• **Work task a**: Please set down the records from their start through the line containing "PermissionResult (Permission As", with both ends included, keeping each line as it appears.

• **Excerpt provided**:
*** Block opens ***
01-24-12: Archive Review: Neal Asher 'The Skinner'

The Balm of Violent Ecology

Editor's note: I recenty noticed that I dont have this review in the new index, and as this is likely my favorite Neal Asher novel, it is time to redress the injustice.

Novels of planetary ecology are part and parcel of the science fiction genre. They can range from the classic 'Dune' by Frank Herbert to the obscure 'Planet of Chaos' by John Shirley. A great recent example is Robert Charles Wilson's 'Bios'. Neal Asher has entered the fray with a blunderbuss and enormous flesh-eating leeches in 'The Skinner'. The novel is set on Spatterjay, a world introduced in a short story collected in 'The Engineer'. One of the characters in the novel first showed up in another story in 'The Engineer' as well. But 'The Skinner' is no fix-up novel. It's a fantastically assured, wildly imaginative ass-kicking. If that was all it did, it would be worth ten times the price. But Asher is much more talented than he lets on. 'The Skinner' is something of a sucker-punch, luring you in with easy-reading mindless fun that layers up to something considerably more interesting.
*** Block closes ***
• **The records**:
*** Block opens ***
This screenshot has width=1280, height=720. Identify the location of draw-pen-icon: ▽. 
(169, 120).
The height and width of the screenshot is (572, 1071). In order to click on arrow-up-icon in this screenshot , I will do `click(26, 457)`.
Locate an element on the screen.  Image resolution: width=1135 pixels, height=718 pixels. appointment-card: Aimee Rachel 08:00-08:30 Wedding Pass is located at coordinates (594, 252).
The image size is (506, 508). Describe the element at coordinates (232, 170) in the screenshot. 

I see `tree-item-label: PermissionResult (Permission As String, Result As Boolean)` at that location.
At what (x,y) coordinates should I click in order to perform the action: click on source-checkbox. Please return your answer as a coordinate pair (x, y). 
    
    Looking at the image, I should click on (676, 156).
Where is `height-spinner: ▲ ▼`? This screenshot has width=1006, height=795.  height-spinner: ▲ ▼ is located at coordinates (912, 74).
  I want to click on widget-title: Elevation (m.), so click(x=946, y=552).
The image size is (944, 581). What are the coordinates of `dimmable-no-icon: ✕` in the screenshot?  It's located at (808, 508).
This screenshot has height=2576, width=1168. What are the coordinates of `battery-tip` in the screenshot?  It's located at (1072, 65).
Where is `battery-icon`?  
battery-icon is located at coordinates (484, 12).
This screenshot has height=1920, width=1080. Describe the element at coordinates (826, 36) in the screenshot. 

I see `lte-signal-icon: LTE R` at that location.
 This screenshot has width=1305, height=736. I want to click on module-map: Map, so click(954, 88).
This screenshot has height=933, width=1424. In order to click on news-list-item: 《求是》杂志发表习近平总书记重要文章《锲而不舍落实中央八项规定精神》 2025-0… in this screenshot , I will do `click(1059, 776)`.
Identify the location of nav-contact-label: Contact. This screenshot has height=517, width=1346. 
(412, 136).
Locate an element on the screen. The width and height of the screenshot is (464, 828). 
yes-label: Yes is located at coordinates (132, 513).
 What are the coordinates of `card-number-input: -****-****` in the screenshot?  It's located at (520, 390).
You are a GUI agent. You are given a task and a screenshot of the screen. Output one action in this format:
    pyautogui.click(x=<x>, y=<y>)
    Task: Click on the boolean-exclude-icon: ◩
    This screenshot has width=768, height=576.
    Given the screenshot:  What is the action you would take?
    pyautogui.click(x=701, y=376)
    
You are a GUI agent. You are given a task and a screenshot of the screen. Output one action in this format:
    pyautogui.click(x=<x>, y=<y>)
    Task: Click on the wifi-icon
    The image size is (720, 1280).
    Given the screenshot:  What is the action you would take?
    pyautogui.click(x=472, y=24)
*** Block closes ***
• **Work task b**: Does the review of 'The Skinner' agree with each statement? Answer yes or no and quote the deciding words. (i) The novel is set on Spatterjay. (ii) The reviewer describes 'The Skinner' as a fix-up novel. (iii) 'Bios' is by Frank Herbert.

• **Response area a**:
This screenshot has width=1280, height=720. Identify the location of draw-pen-icon: ▽. 
(169, 120).
The height and width of the screenshot is (572, 1071). In order to click on arrow-up-icon in this screenshot , I will do `click(26, 457)`.
Locate an element on the screen.  Image resolution: width=1135 pixels, height=718 pixels. appointment-card: Aimee Rachel 08:00-08:30 Wedding Pass is located at coordinates (594, 252).
The image size is (506, 508). Describe the element at coordinates (232, 170) in the screenshot. 

I see `tree-item-label: PermissionResult (Permission As String, Result As Boolean)` at that location.

• **Response area b**:
(i) Yes: "The novel is set on Spatterjay, a world introduced in a short story collected in 'The Engineer'."
(ii) No: "But 'The Skinner' is no fix-up novel."
(iii) No: "A great recent example is Robert Charles Wilson's 'Bios'."